▶ Task
Nothing outside the lines below from the one containing "This screenshot has height=278, width=451." through the one containing "Task: Click the 'Newsletter" is to be printed; print those exactly, ends included, and drop the pictures.

[Stored items]
● ● ● ● ● ● ●
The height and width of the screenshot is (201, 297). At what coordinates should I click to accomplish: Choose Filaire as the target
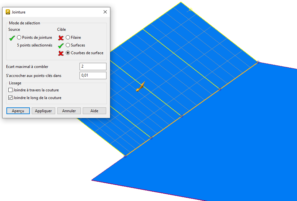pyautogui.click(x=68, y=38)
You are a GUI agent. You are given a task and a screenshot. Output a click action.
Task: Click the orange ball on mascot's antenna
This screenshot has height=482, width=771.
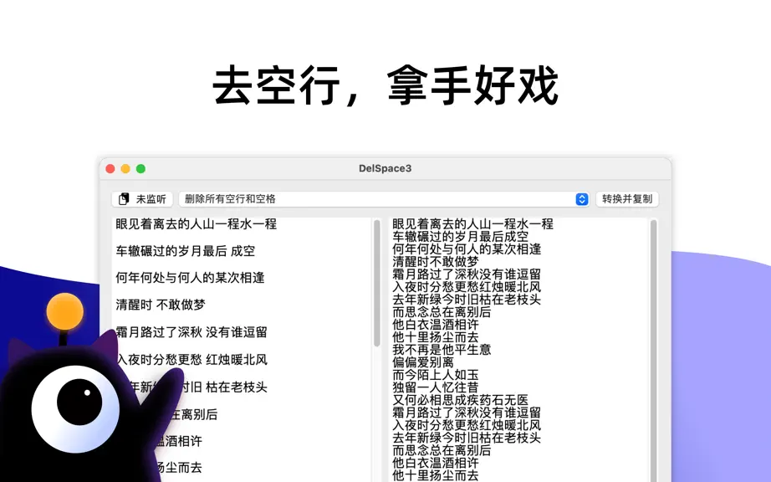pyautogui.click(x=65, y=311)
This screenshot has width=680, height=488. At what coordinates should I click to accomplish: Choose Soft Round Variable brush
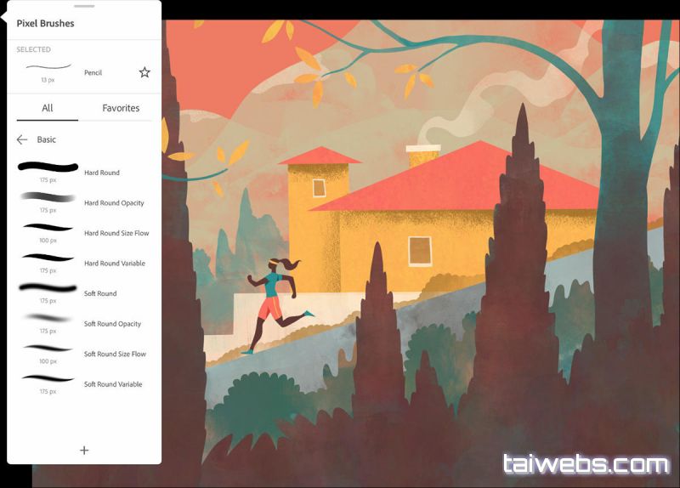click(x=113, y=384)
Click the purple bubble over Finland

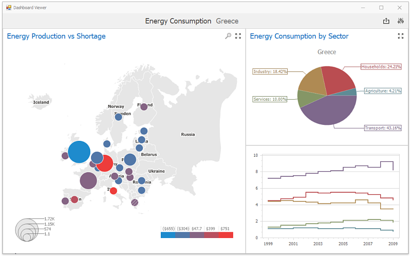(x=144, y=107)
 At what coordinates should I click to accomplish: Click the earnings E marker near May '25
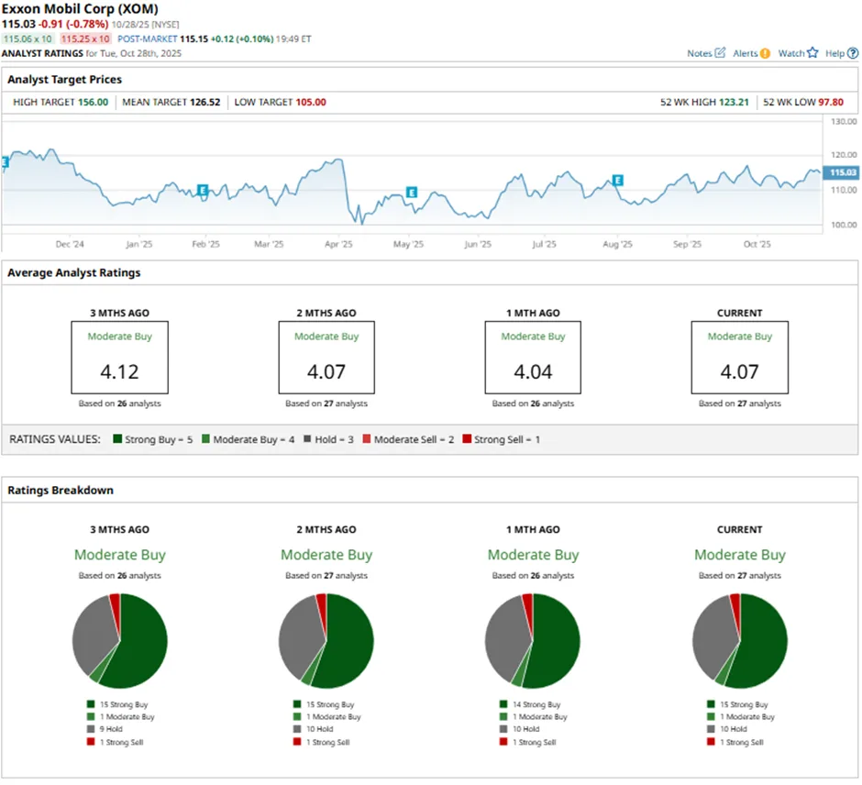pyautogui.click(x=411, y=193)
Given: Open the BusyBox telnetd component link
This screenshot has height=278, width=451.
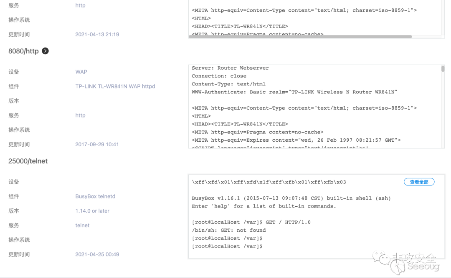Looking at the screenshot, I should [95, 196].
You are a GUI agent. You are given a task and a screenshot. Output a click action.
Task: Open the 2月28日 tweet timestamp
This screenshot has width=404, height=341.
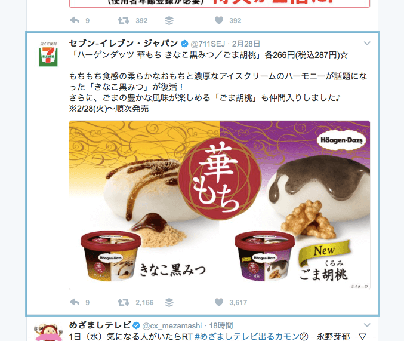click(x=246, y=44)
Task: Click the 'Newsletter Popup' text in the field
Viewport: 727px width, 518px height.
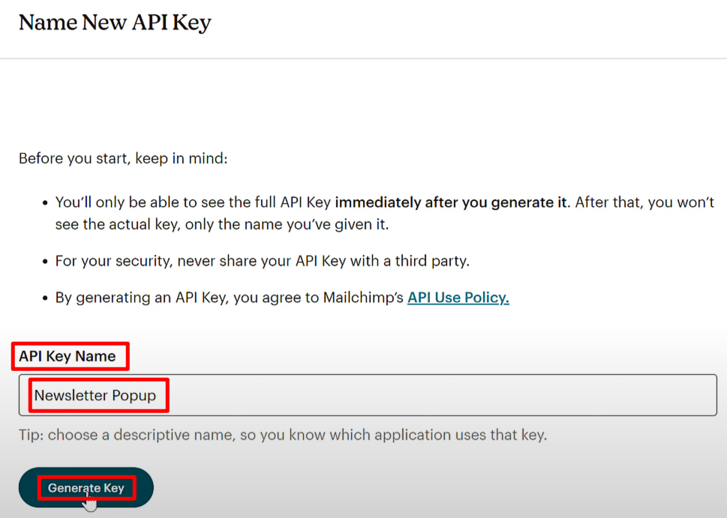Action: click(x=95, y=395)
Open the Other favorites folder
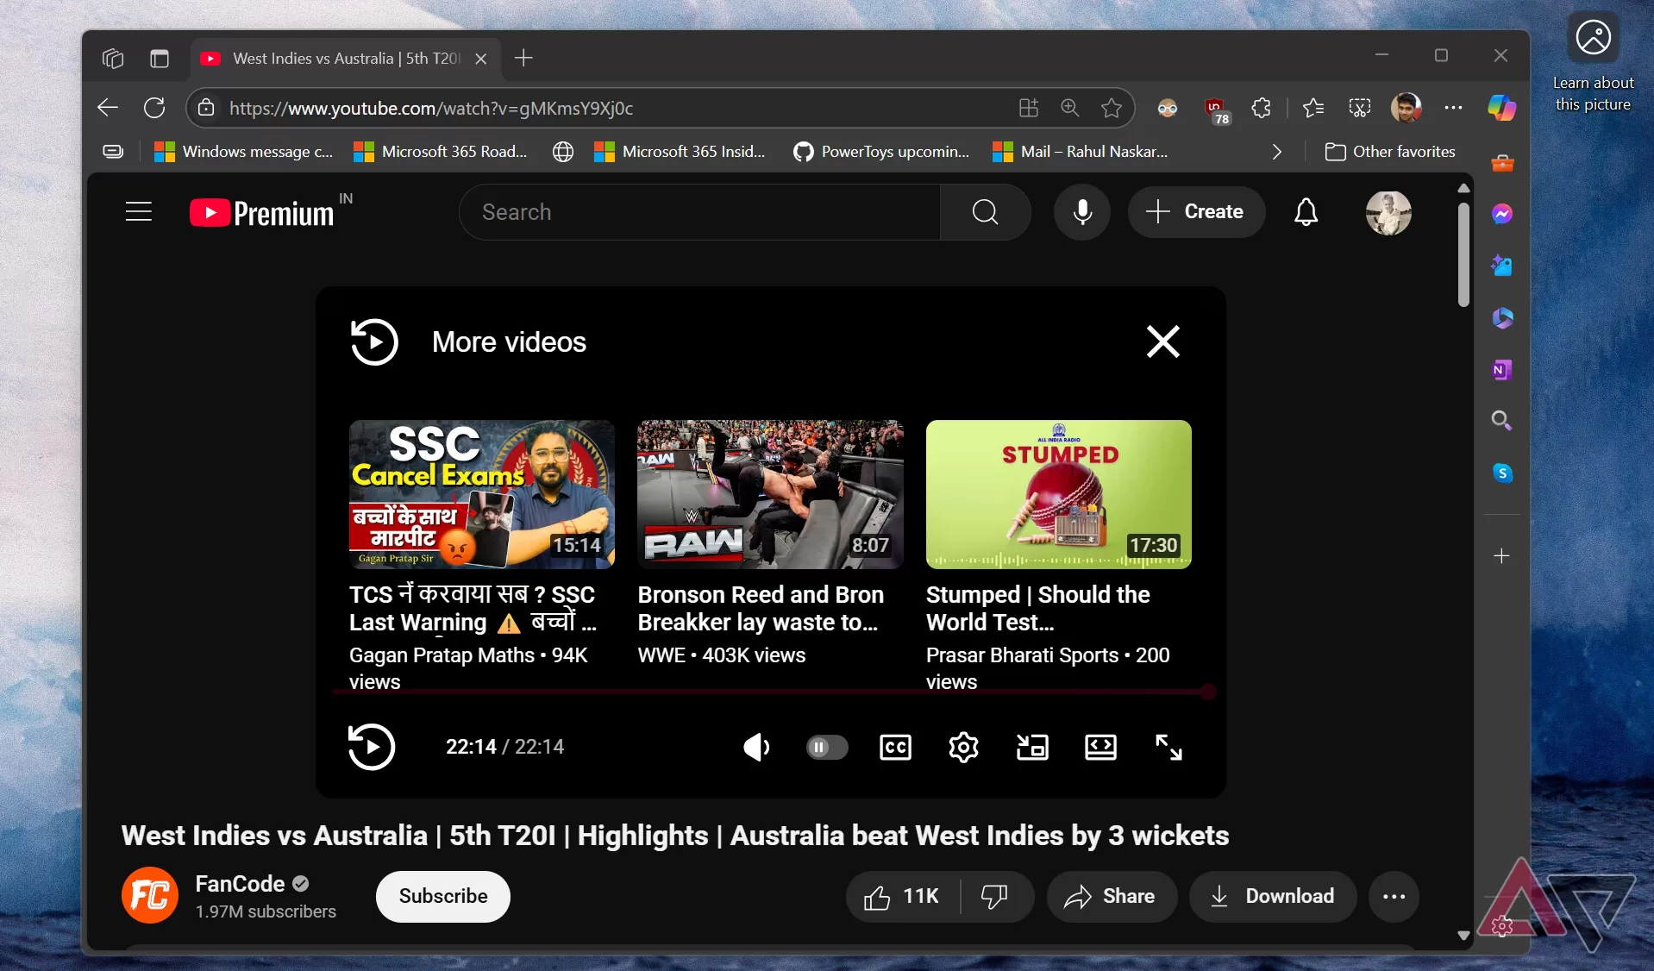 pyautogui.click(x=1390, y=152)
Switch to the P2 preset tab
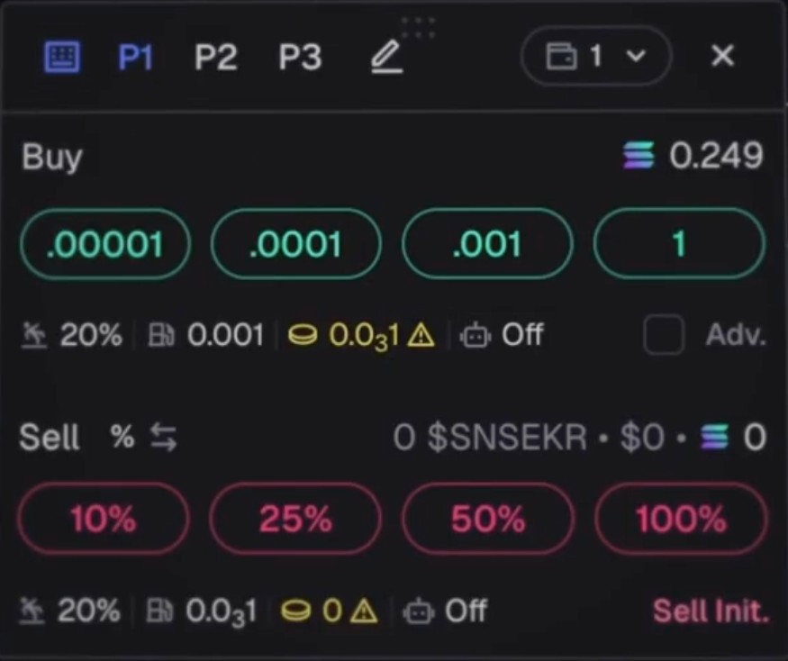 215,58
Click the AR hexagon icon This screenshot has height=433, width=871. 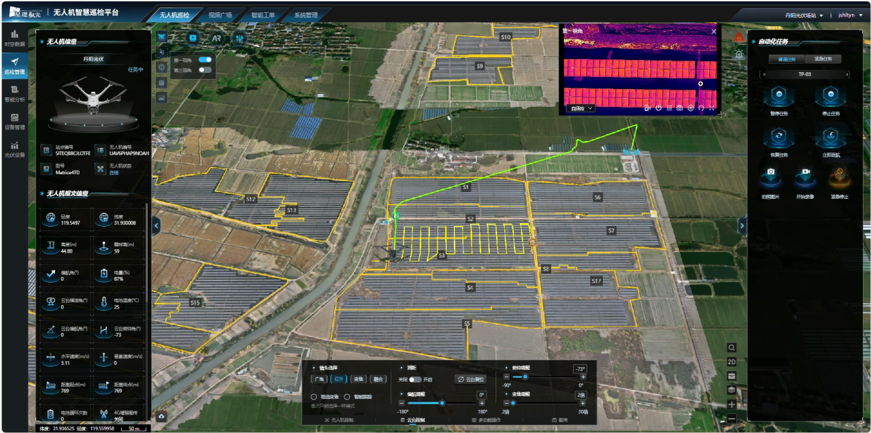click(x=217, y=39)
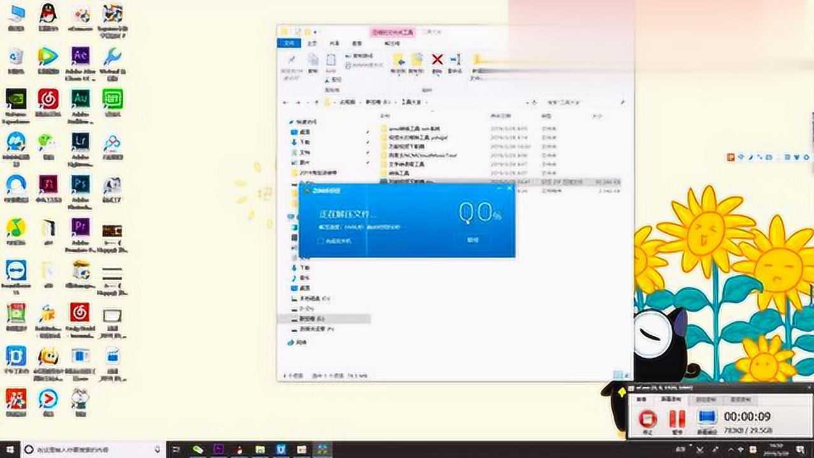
● ● ● ● ● ● ●
▶ Written answer
This screenshot has height=278, width=451.
Looking at the screenshot, I should [95, 196].
You are a GUI agent. You are given a task and a screenshot. Output a click action.
Task: Open the 2月28日 tweet timestamp
This screenshot has width=404, height=341.
click(x=246, y=44)
Task: Click the 'Newsletter Popup' text in the field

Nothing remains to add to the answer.